# Work instruction
Your task is to reproduce exactly the lines from the one containing "Center align the signature text" through the last line below, both ends included, and nothing else, with no pictures.

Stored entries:

------------------------------------------------

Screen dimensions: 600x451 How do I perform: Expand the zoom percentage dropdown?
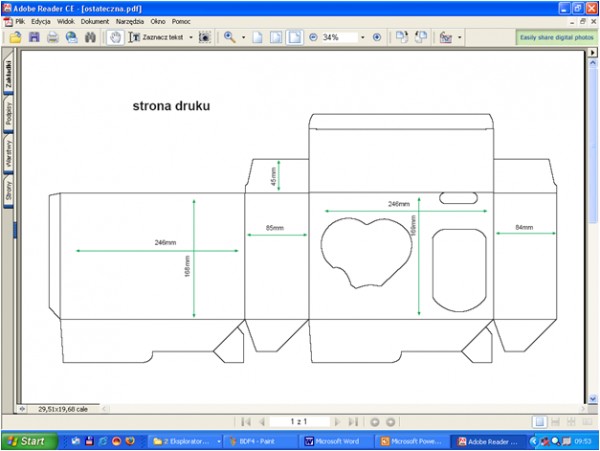tap(361, 37)
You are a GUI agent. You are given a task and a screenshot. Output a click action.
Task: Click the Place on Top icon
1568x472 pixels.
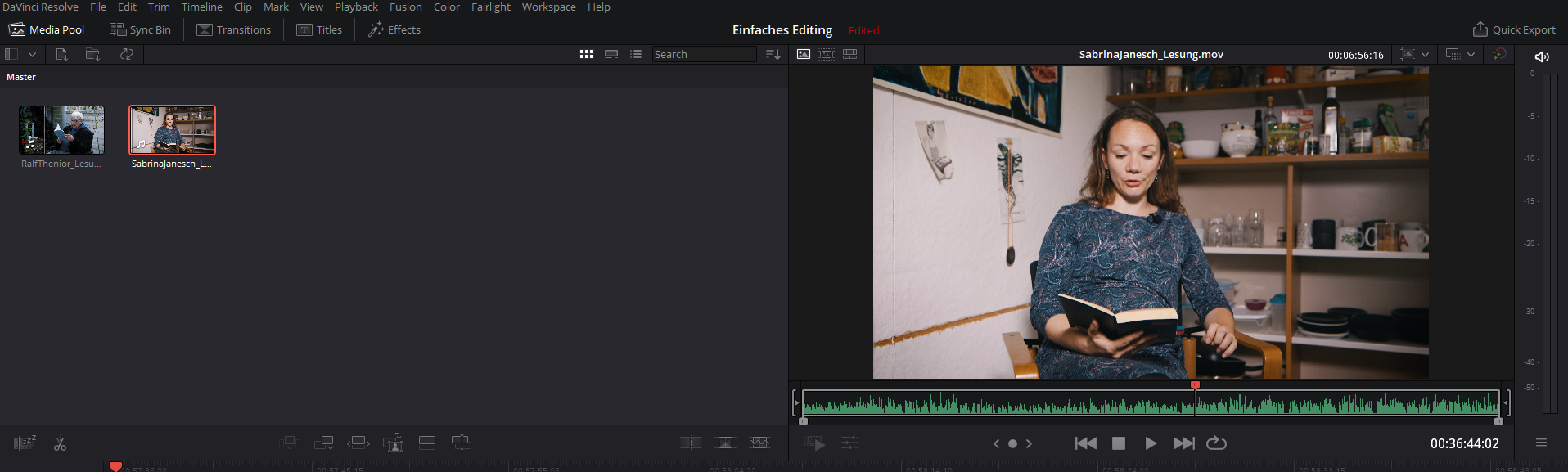[427, 443]
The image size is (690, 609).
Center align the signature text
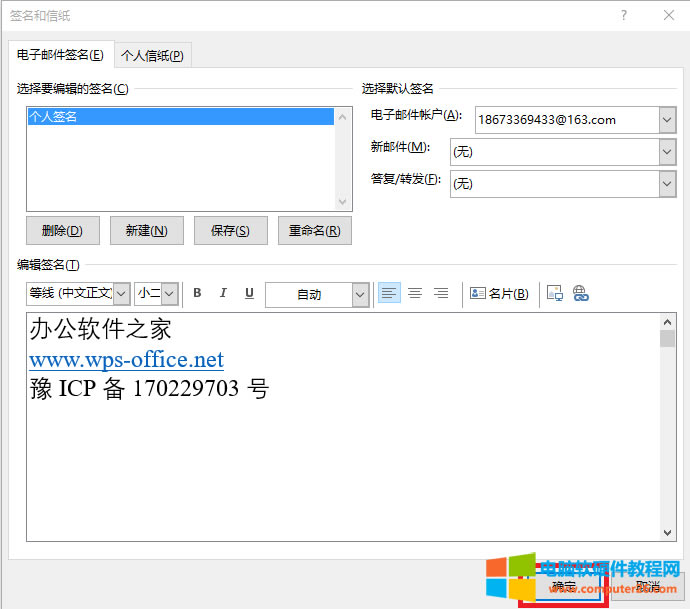pos(415,293)
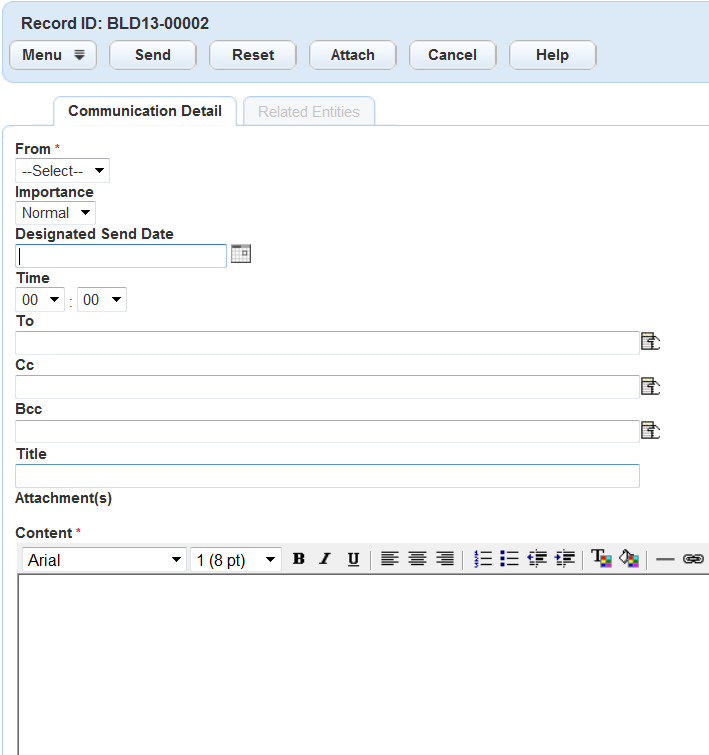Image resolution: width=709 pixels, height=755 pixels.
Task: Toggle underline formatting in the content editor
Action: click(353, 560)
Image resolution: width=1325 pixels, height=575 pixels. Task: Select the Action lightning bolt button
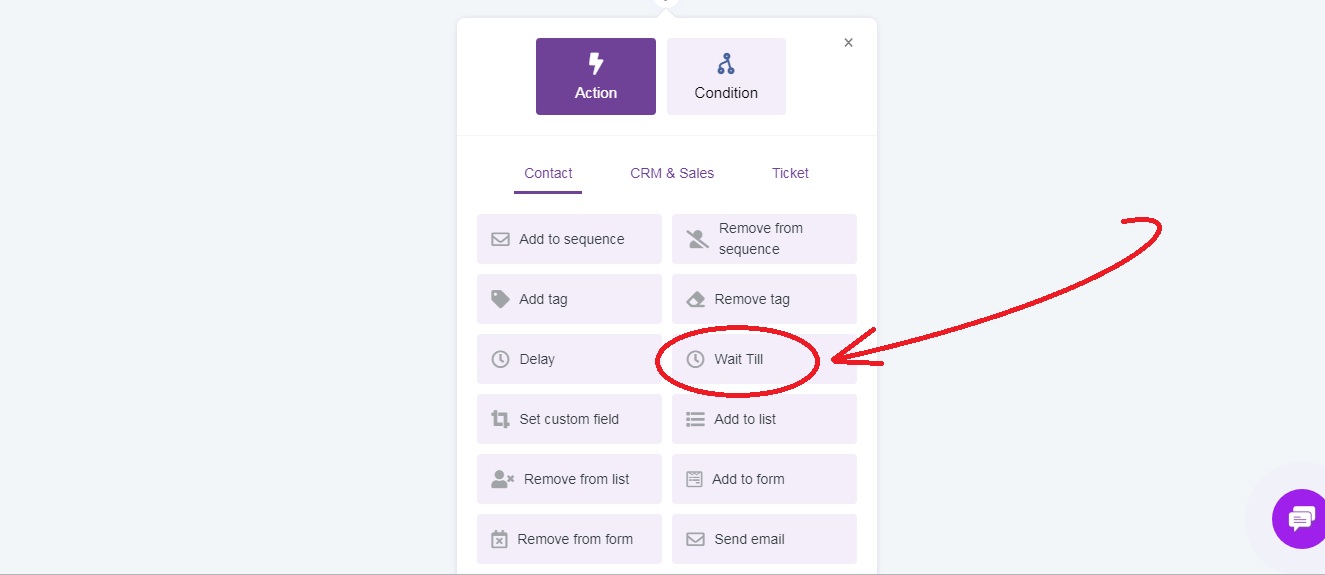pos(595,76)
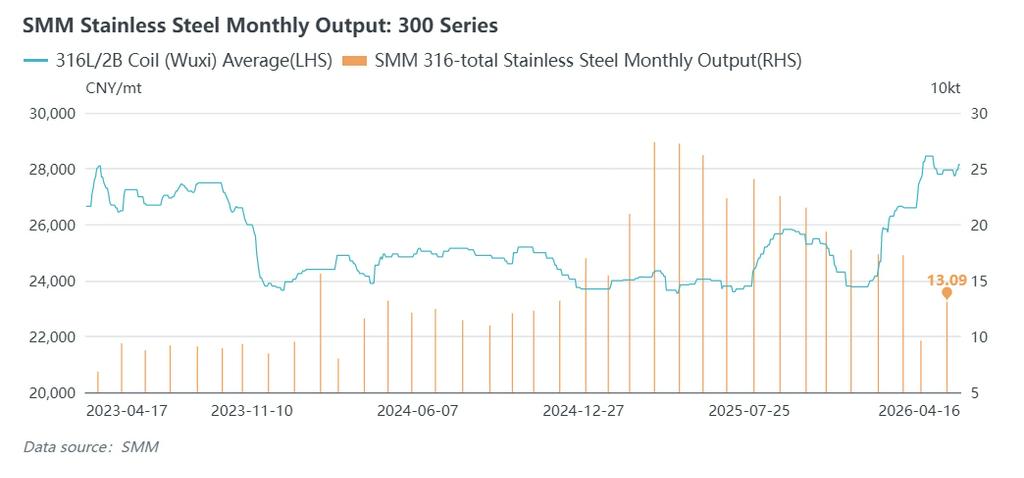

------------------------------------------------

# Solved exercise
Center align the signature text
pos(415,293)
Image resolution: width=709 pixels, height=755 pixels.
Task: Toggle underline formatting in the content editor
Action: click(353, 560)
Image resolution: width=1325 pixels, height=575 pixels. Task: Select the Action lightning bolt button
pos(595,76)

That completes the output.